_Passage shown_.
<<<<

Another pattern that emerged from this study is that when the items had similar strength of discriminations on the primary dimension, the items having stronger discriminations on their respective secondary dimension displayed more severe estimation issue (i.e., items with ratios of discriminations on the primary dimension to discriminations on the secondary dimension that were closer to 1 displayed more problems than items with larger ratios), especially for the smallest sample size. Such a pattern explains, in part, the reason the estimates related to Item 1 were the least problematic among the four questionable items we identified, as the ratio for this item was the furthest from 1 among the flagged items.
Even though we focused on the four items in which their within-item discriminations were similar and showed estimation problems, the ratio for Item 3’s within-item discriminations was approximately 2—similar to Item 1’s ratio. However, Item 3 did not display any estimation difficulties. A possible reason could be that Item 1’s discriminations were greater than Item 3’s discriminations. This suggests that whether the within-item discriminations being similar in strength leads to estimation issues could depend on the magnitude of the item discriminations. Brief follow-up simulations support this notion (details available from the first author), but we did not conduct a comprehensive follow-up analysis on the required magnitude for the discriminations because our goal for this study was to provide evidence of whether within-item discriminations being similar creates an empirical identification issue, and we conducted other, more comprehensive simulations related to this goal—which we report next. Specifically, the simulations we report next provide evidence that the patterns regarding the estimation inconsistency in this first simulation study were in large part because the within-item discriminations were similar in magnitude for Items 1, 2, 9, and 10.
Study 2
The design of our second simulation study was similar to that of Study 1 in all ways except one of the problematic items in Study 1 was fixed so that the item’s discriminations on different dimensions were distinct, thereby no longer creating a problem for this item, in theory. This fixing entailed keeping Item 10’s discrimination on the primary dimension at 3.57 as in Study 1 (α10,1 = 3.57) while setting the item’s discrimination on the specific dimension to 1.13 (α10,3 = 1.13, where this parameter’s value was 2.47 in Study 1). The value of 1.13 used for Study 2 was obtained by randomly drawing a value from a uniform distribution over the closed interval [1, 1.5], or U[1, 1.5]. This range ensured that the value 2.47 was excluded and that the resulting value would be more distinctly different from the item’s discrimination on the primary dimension. All other values (i.e., the values for the other item parameters and latent trait dimensional positions) used in the previous study were used in this study. The data generation values for the item parameters used in this simulation study are also in Table 1.
The reason for this simulation study is that if within-item discriminations being similar in strength created the observed estimation issues for Items 1, 2, 9, and 10 in the previous study, then by fixing one of these problematic items’ discriminations to be distinctly different should result in that item no longer having estimation problems, while the other items remain having estimation issues. Such a pattern would provide additional evidence that within-item discriminations being similar creates estimation problems, as Stone and Zhu (2015) have noted. If within-item discriminations being similar does not create estimation problems, then making Item 10’s discriminations distinctly different should still lead to estimation problems for this item.
We chose Item 10 because, among the items that discriminated on two dimensions, it was the most discriminating item on the general dimension. However, the conclusions from this study are the same as when one of the other problematic items was fixed. The same analytic strategies used in the previous simulation study were used in this simulation study.

>>>>

_Written task a_. In the simulation study passage, what value was Item 10's discrimination on the specific dimension set to in Study 2?

_Record excerpts_.
<<<<

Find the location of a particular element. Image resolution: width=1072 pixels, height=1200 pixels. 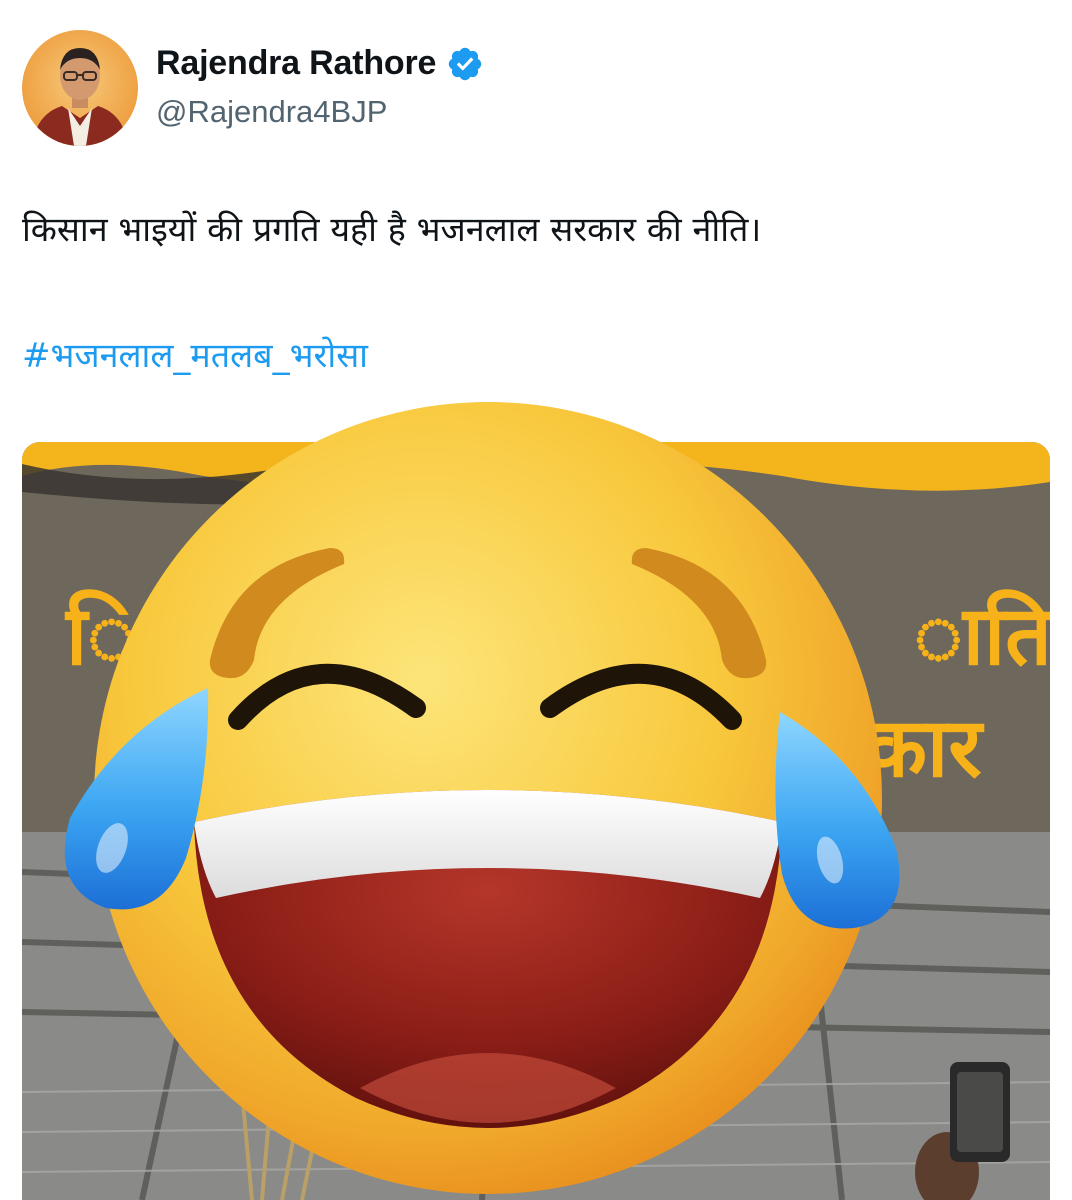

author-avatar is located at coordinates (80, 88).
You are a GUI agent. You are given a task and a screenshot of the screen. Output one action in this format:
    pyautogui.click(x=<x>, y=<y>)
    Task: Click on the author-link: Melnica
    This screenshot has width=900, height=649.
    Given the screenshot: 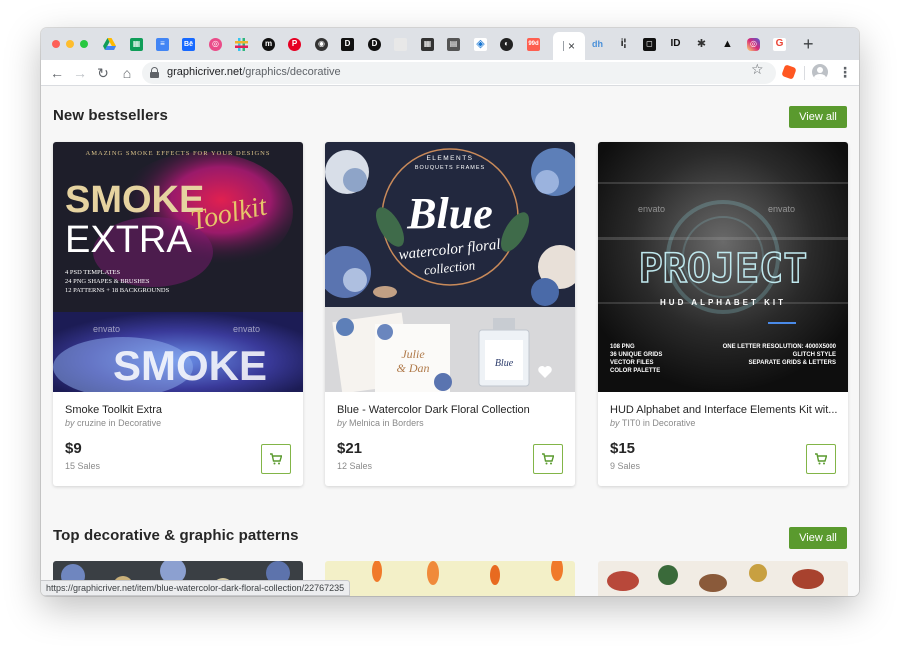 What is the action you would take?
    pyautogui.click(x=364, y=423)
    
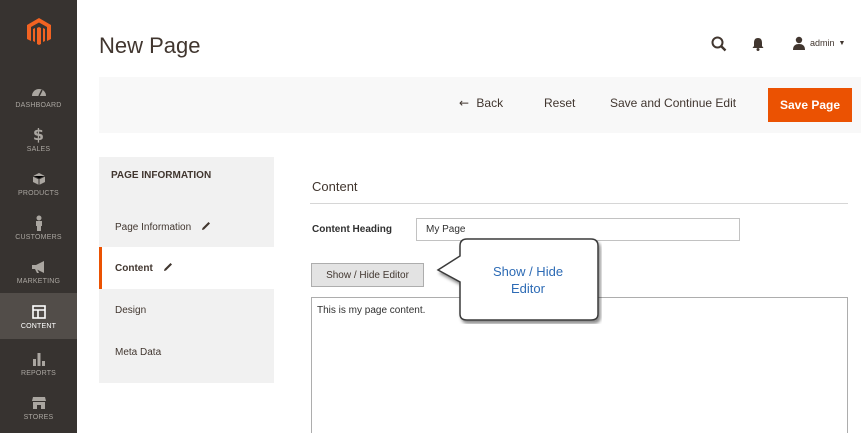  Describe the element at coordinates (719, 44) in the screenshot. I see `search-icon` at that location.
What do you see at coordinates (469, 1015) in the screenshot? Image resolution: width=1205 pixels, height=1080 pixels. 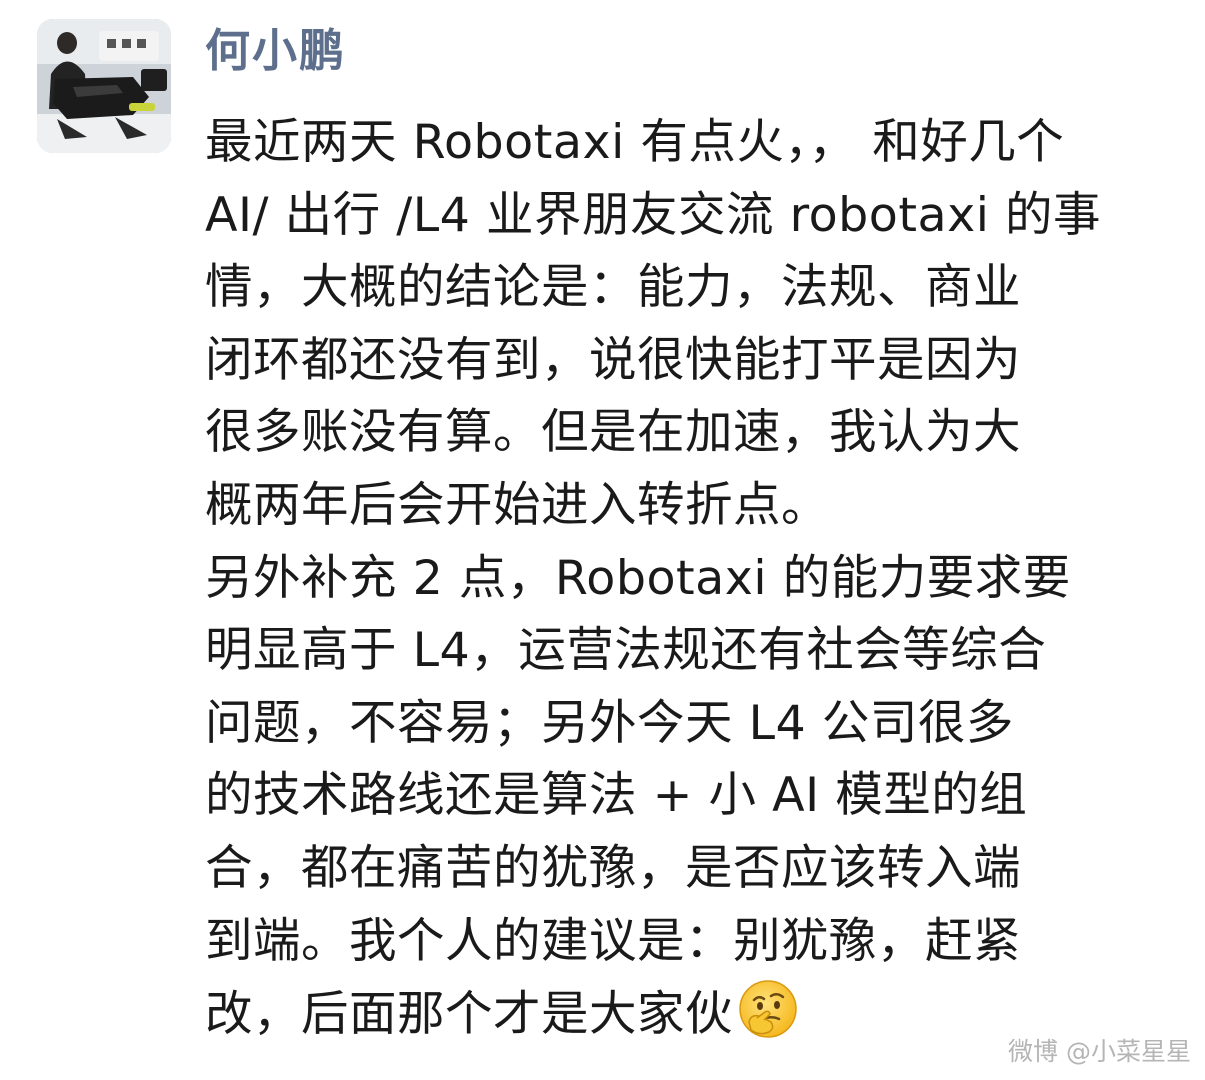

>>>>
<<<<

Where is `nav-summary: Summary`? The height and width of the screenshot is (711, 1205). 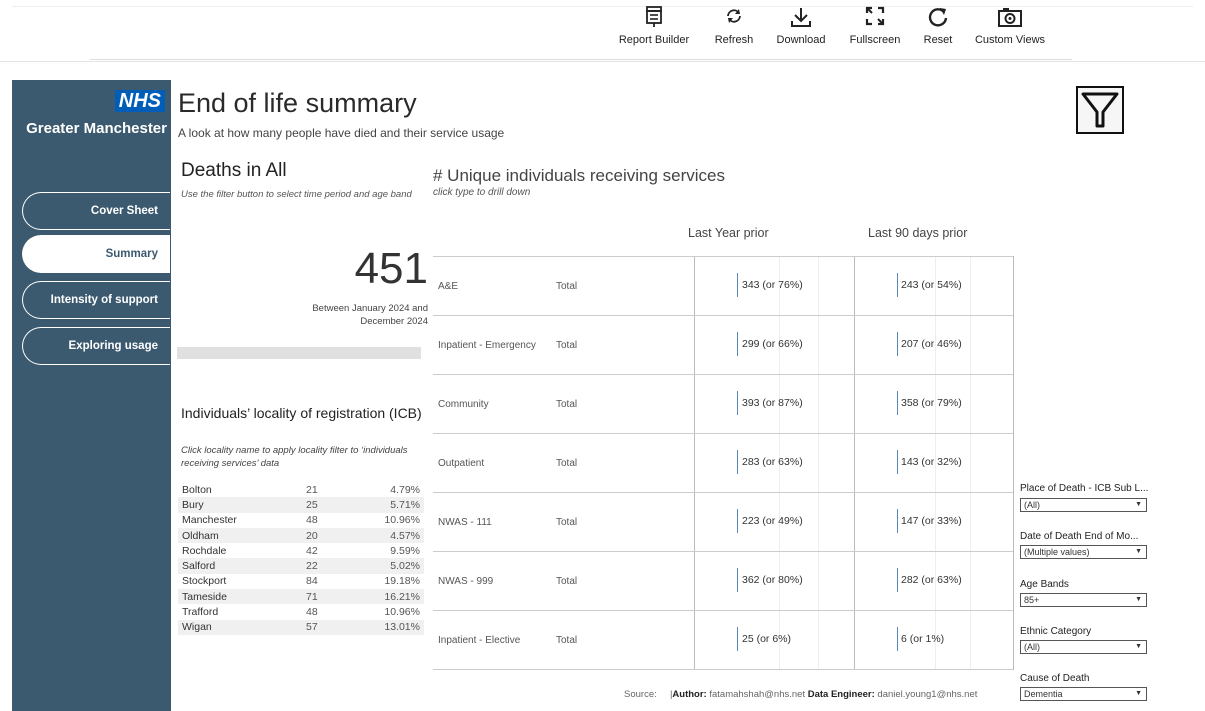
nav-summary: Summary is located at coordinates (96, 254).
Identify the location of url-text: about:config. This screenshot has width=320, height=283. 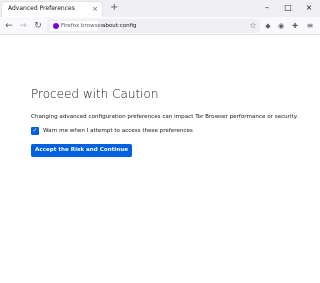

>>>>
<<<<

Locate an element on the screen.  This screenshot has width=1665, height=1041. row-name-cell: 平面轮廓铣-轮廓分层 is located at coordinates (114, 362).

>>>>

_Written task b_. Retype the rows from the line with "is (711, 1205)." through the line with "Identify the location", both included, and leave out the pictures.

_Task result a_. It was set to 1.13.

_Task result b_.
Where is `nav-summary: Summary`? The height and width of the screenshot is (711, 1205). 
nav-summary: Summary is located at coordinates (96, 254).
Identify the location of url-text: about:config. This screenshot has width=320, height=283. 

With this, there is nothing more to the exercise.